方奪攤開了雙臂,張開了雙腿,呈現大字型躺在床上,呼呼大睡。
忽然,他睜開了雙眼,黑沉沉的雙瞳之中,突然閃過了一抹森然的寒意,頃刻間,他的睡意全無,嘴角微微上揚、再上揚。
下一秒,在方奪的頭頂上“滴答滴答”有水滴落的聲音,他倏然坐了起來,快速的套上了大花褲衩子,大笑了一聲,說道:“小王八蛋,你來的正好!”
方奪抬頭,一眼就看見了屋頂上有鮮血滴落,沒一會兒的功夫,血滴成一灘,緩緩的漂浮了起來,轉瞬間,血水形成了一個人形。
方奪瞄了血人一眼,勾了勾嘴角,冷然道:“小王八蛋,今天下午讓你跑了,你覺得,現在你還能跑得了嗎?”
須臾之間,血人猛地朝著方奪甩出了一灘帶著腐臭味的血,方奪身形一閃,那一灘血水落在了被褥上,頃刻間俯視出了一個大窟窿。

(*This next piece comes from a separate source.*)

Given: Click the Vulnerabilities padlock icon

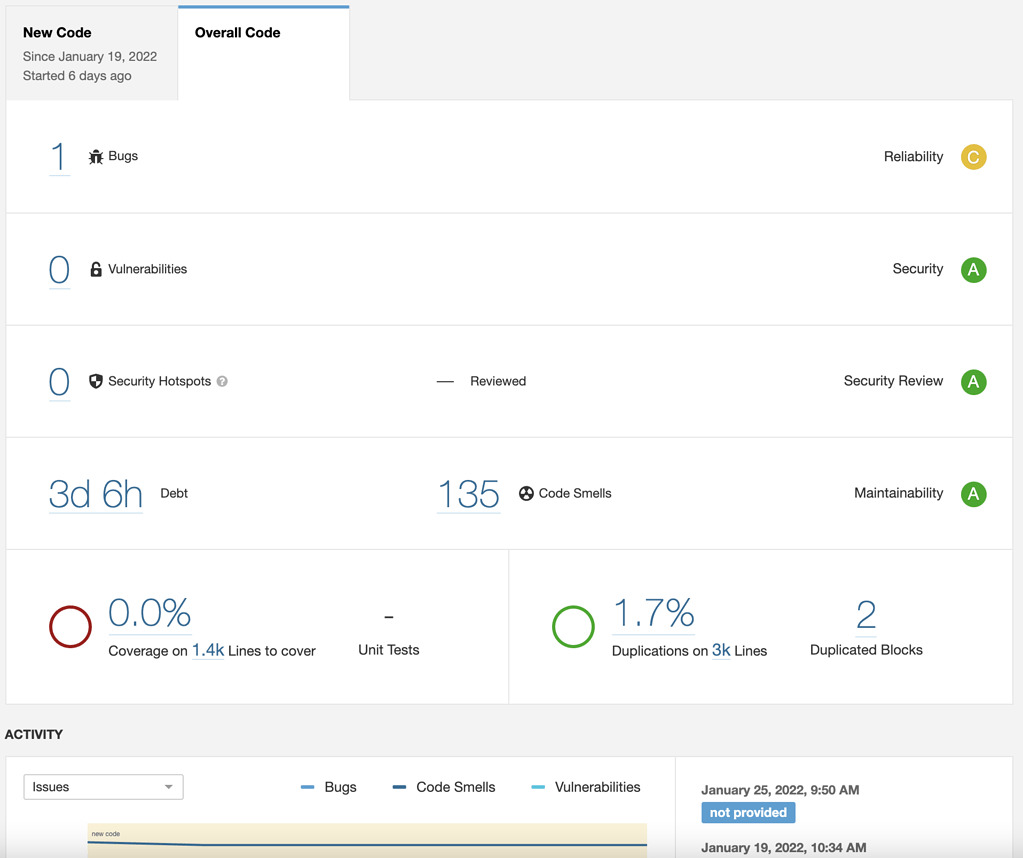Looking at the screenshot, I should tap(96, 269).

方奪將身體微微向前傾,雙手在胸前合十,形成了一個道印:“我是天目,與天相逐,睛如雷電,光耀八極,徹見表裏,無物不伏!”
“轟”的一聲,在方奪的麵前一團火球炸裂開來。
黑暗的房間中,頃刻間被映襯的如同白晝一般,下一秒,方奪動了,身影宛如掙脫牢籠的猛獸一般,眨眼之間的功夫,他便出現在了血人的身前,手指一點,頓時,血人猛的顫抖了起來。
“嘩啦啦……”
緊接著,血人四散碎裂,再次化稱了一灘血跡,朝著窗口的方向快速滾動。
“想跑!”
方奪的嘴角扯出了一抹冷凝的弧度,他一揮手,“嘭”的一聲,窗戶關了起來。
在方奪的手上扯著一根紅線,末端係著一個鈴鐺,他稍稍用力,鈴鐺發出了一陣清脆的“叮鈴鈴”的聲音。
血人聽見了鈴鐺的聲音後,竟在地上猛的顫抖了起來,須臾間,那一灘血,變成了一個淺紅色透明的男人,漸漸的,他的身形凝結成實體,在地上不斷的抽出著。
方奪收起了紅線,手裏拿著鈴鐺,一步步的朝著男人走了過去,“小王八羔子,在本道爺眼前還敢撒野。”
“吼!”
男人的嘴裏忽然發出了一聲鬼叫聲。
方奪皺起了眉頭,抬手捂住了耳朵,下一秒,他抬起了腿,一腳踹在了男人虛晃的胸口上。
登時,死鬼像是斷了線的風箏似的,倒飛而出,又如同一片紙似的,乎在了牆上。
方奪挑了一下眉,朝著死鬼吐了一口吐沫,忽然之間,那個死鬼的身體變得飽滿了起來,原本虛影的身體,突然凝視了起來。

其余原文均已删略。